Here are a few ways service teams are currently using this technology to enhance their customer experience.
Growing enterprises like Apple and Amazon constantly evolve according to customer needs and don't shy away from investing in superior service technology. Walmart, for example, employs an AI-driven chatbot that assists with order tracking, product recommendations, and frequently asked questions. When it was rolled out in Chile, it increased the region’s CSAT by about 38%.
70% of consumers already prefer chatbots for accurate and fast response times and use them for service-related inquiries. As conversational AI continues to improve, chatbots are going to be better at responding to all types of inquiries – not just point-and-click solutions. They’ll be able to manage a frustrated customer, walk someone through a confusing process, or make expert recommendations based on previous interactions with an existing client. It won’t replace a human agent, but it will make your automated systems much more effective.
Personalizing Support Interactions
91% of customers prefer to shop with brands that provide relevant offers and recommendations tailored to their needs. Since cognitive AI systems recall past conversations, learn from customer interactions, and utilize cognitive machinery to process information, they can make personalized recommendations and offer completely unique responses.
Cognitive solutions proactively address customer needs by understanding the context of a conversation, reducing the need for lengthy explanations and back-and-forth interactions. Unlike generative LLMs like ChatGPT, cognitive AI understands human language and communication, creating thoughtful responses rather than patching together available information.
Maximizing Operational Efficiency
IBM's research indicates that businesses can save up to 30% on customer support costs by implementing cognitive AI-powered chatbots. The following features offered by conversational AI allow businesses to reduce associated overhead costs, optimize human resources, and boost revenue and profitability.

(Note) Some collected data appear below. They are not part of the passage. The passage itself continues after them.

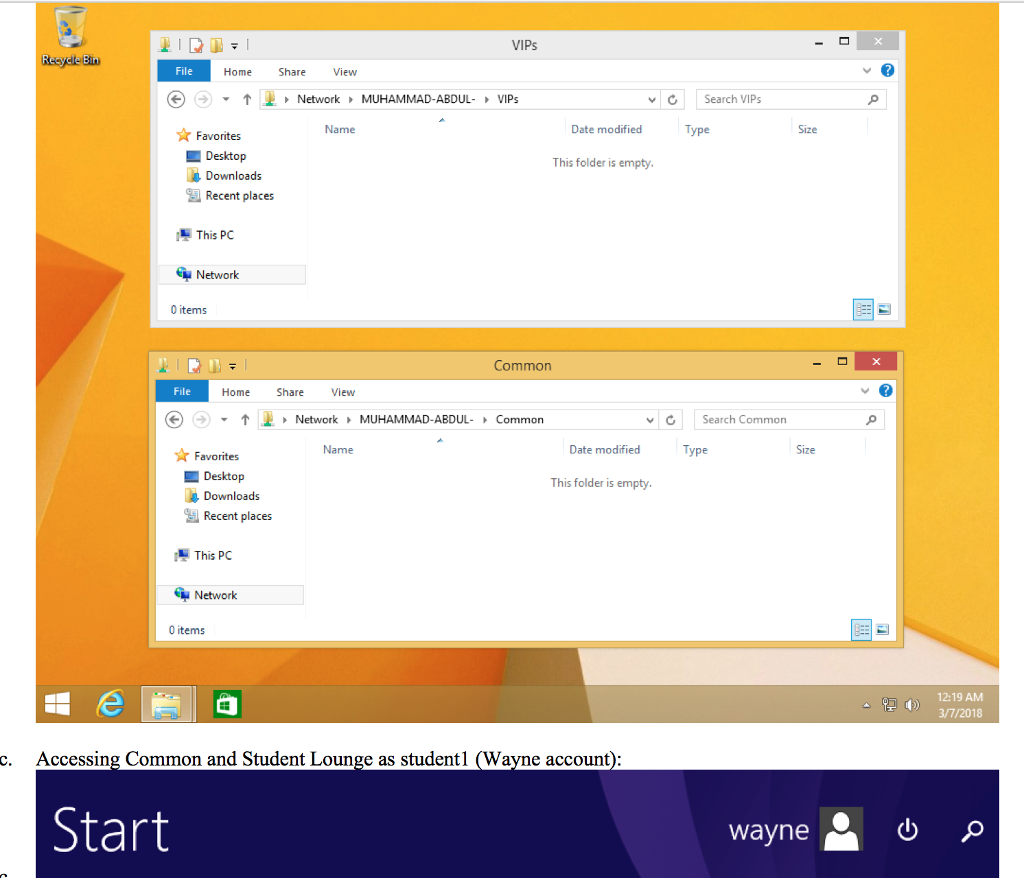Launch the Windows Store from the taskbar
Viewport: 1024px width, 878px height.
[x=227, y=704]
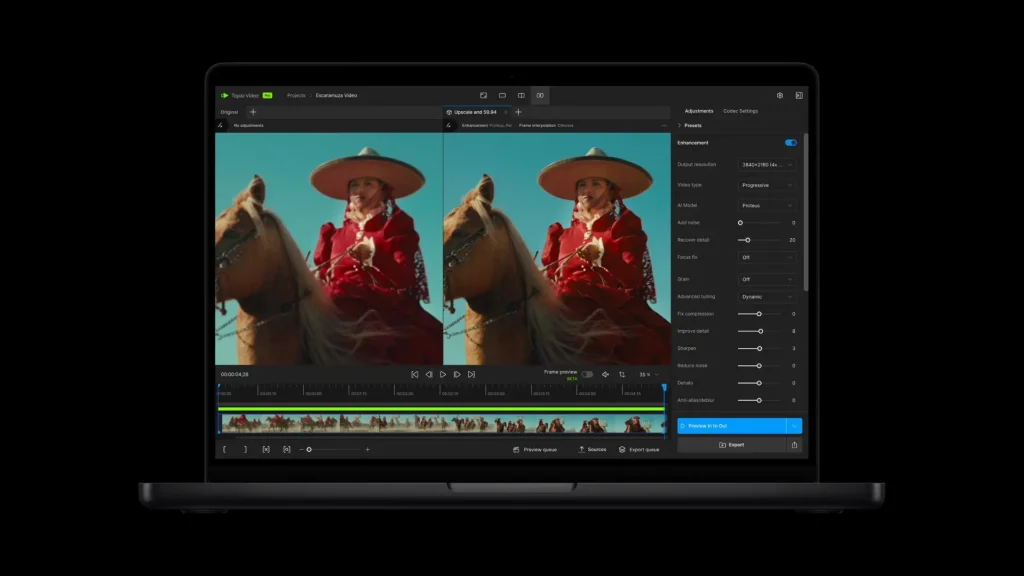The width and height of the screenshot is (1024, 576).
Task: Set the trim in-point bracket icon
Action: [x=224, y=450]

- Call Handling: AI systems reduce average call handling times (AHT) by directing calls to the most suitable agent. This improves first-call resolution (FCR) rates, creating better experiences and fewer support tickets.
- Agent Assistance: Conversational AI chatbots offer real-time information and guidance, reducing the number of interactions between customers and human agents. This not only streamlines the support process but frees up time for agents to solve complex or sensitive issues.
- Continuous Learning: By learning from every interaction and adapting to customer needs, conversational AI chatbots constantly enhance their performance over time.
Identifying Revenue Opportunities
For example, unlike standard chatbots that use workflow logic to respond to customers, conversational AI is designed to have dynamic conversations. These interactions are logged automatically for managers to review, giving business leaders detailed descriptions of every customer experience.
This is not only useful for retaining high-value customers, but it also presents the opportunity to sell to existing customers. Say a customer hits a roadblock with their current subscription and could really use a premium product featured at a higher tier. A frontline support agent might not recognize this opportunity or relay it to your sales team. However, an AI system would quickly identify the customer’s needs and alert your sales team of a potential upsell opportunity.
Getting Started With Cognitive Conversational AI
As we progress towards a future where technology and personalization become increasingly intertwined, cognitive conversational AI will play a pivotal role in shaping customer interactions. Getting started with AI might seem intimidating, but teams that are adopting it now are already seeing positive returns on their investment. Over time, early adopters will be better suited to adapt their support strategies as AI technology evolves, making them more dynamic and better positioned to lead their industry in customer service trends.